# Activity
Reproduce exactly the line that contains "Task: Toggle strikethrough formatting" and every line after it through the end of the records below, leaving out all pictures.

### Supplied records

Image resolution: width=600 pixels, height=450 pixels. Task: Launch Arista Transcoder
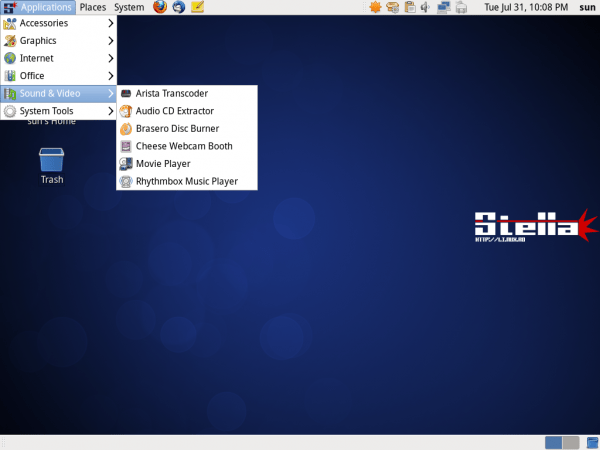171,94
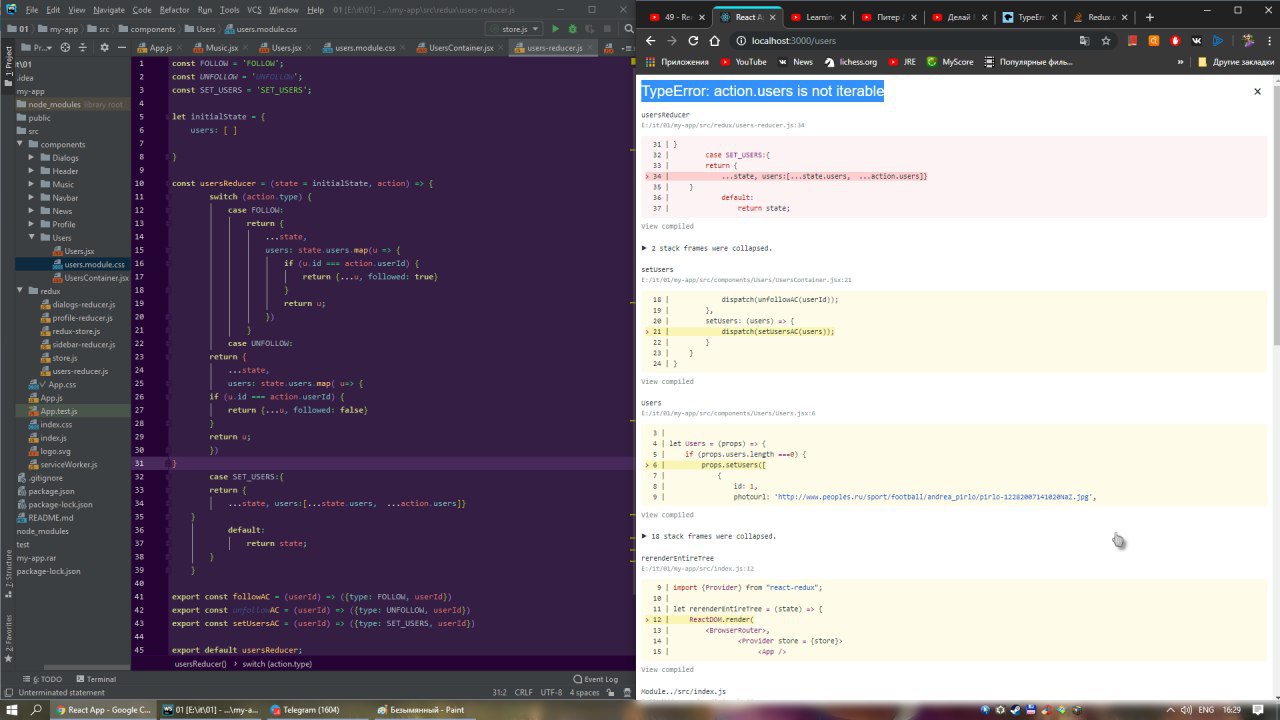Expand the 2 collapsed stack frames
This screenshot has height=720, width=1280.
coord(706,248)
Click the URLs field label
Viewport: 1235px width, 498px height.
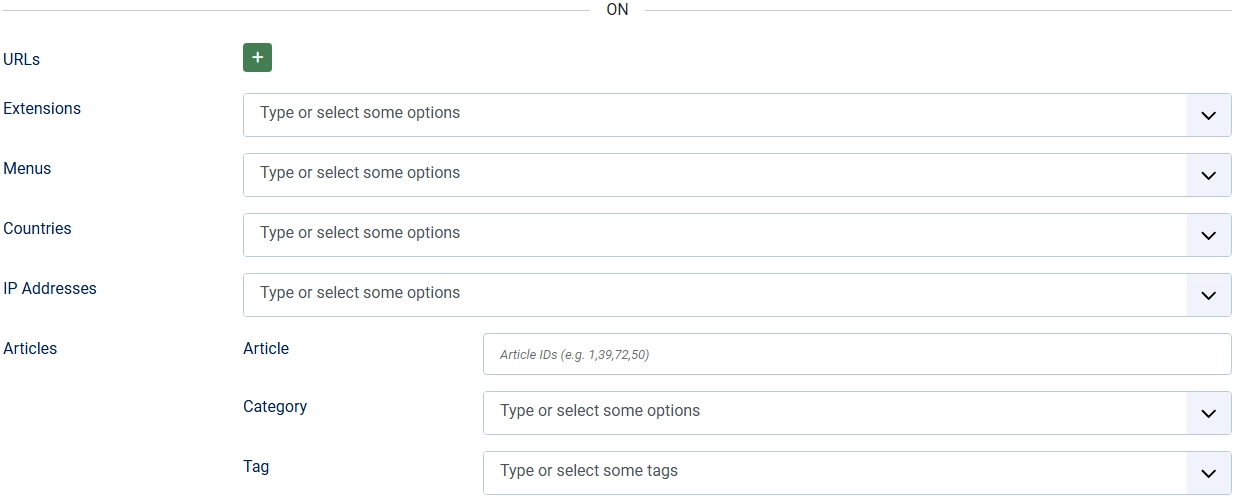pos(22,60)
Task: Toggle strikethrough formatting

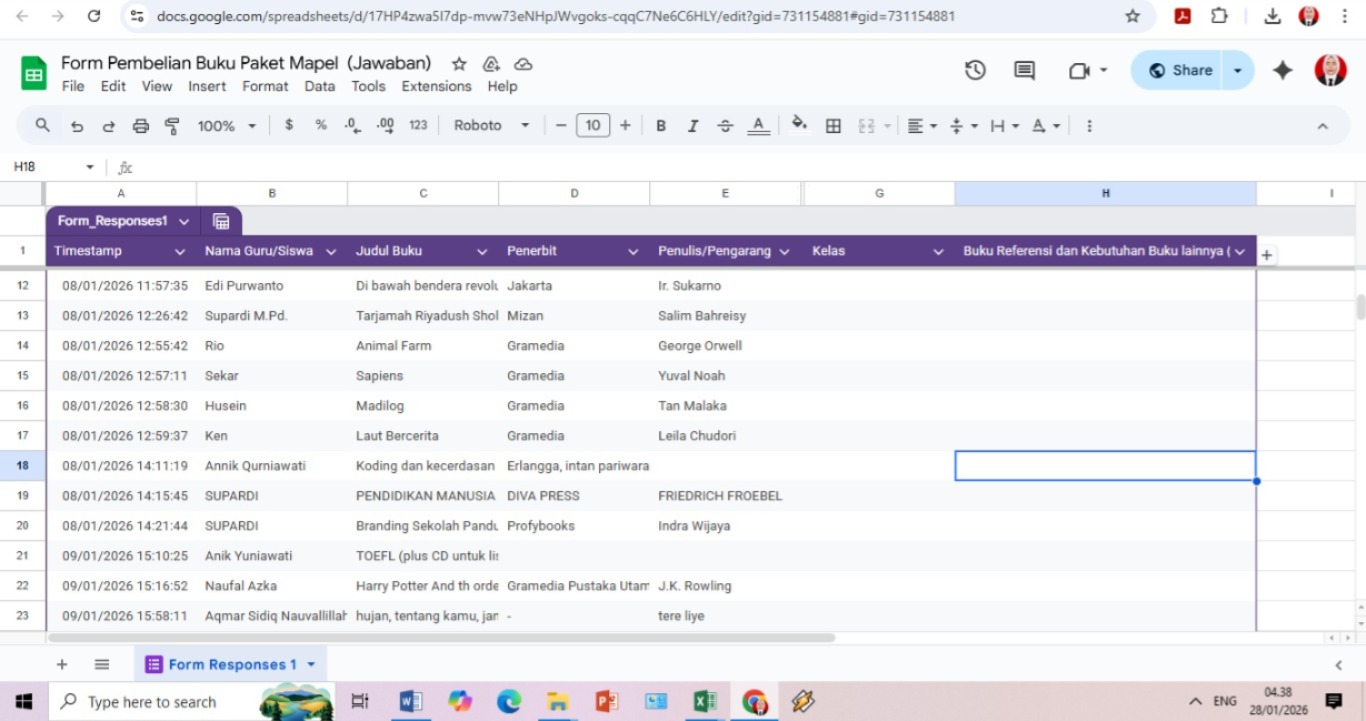Action: point(725,126)
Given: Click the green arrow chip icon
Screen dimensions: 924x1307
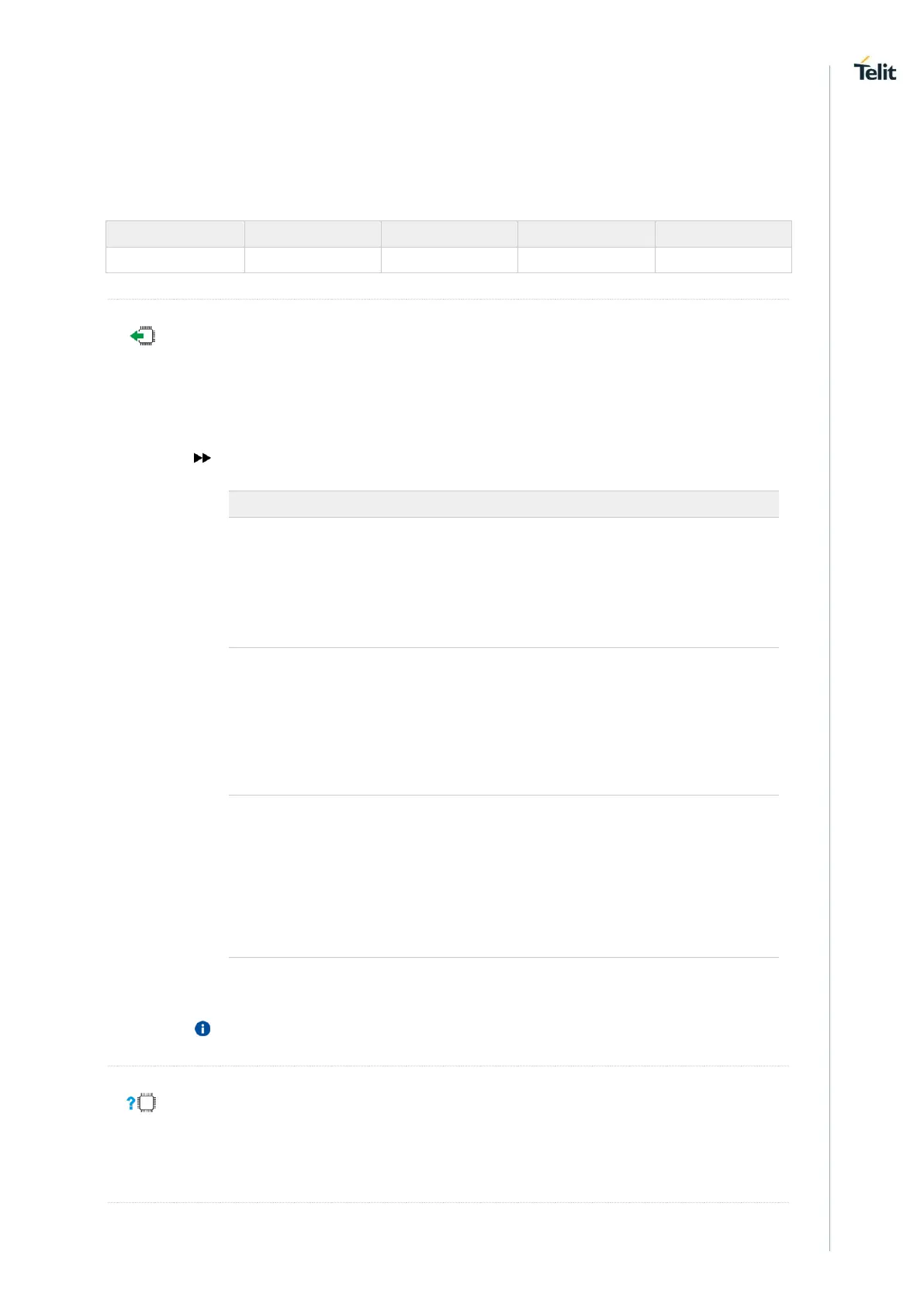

######

# Exercise result
Task: Toggle strikethrough formatting

Action: point(725,126)
Given: Click the green arrow chip icon
Screen dimensions: 924x1307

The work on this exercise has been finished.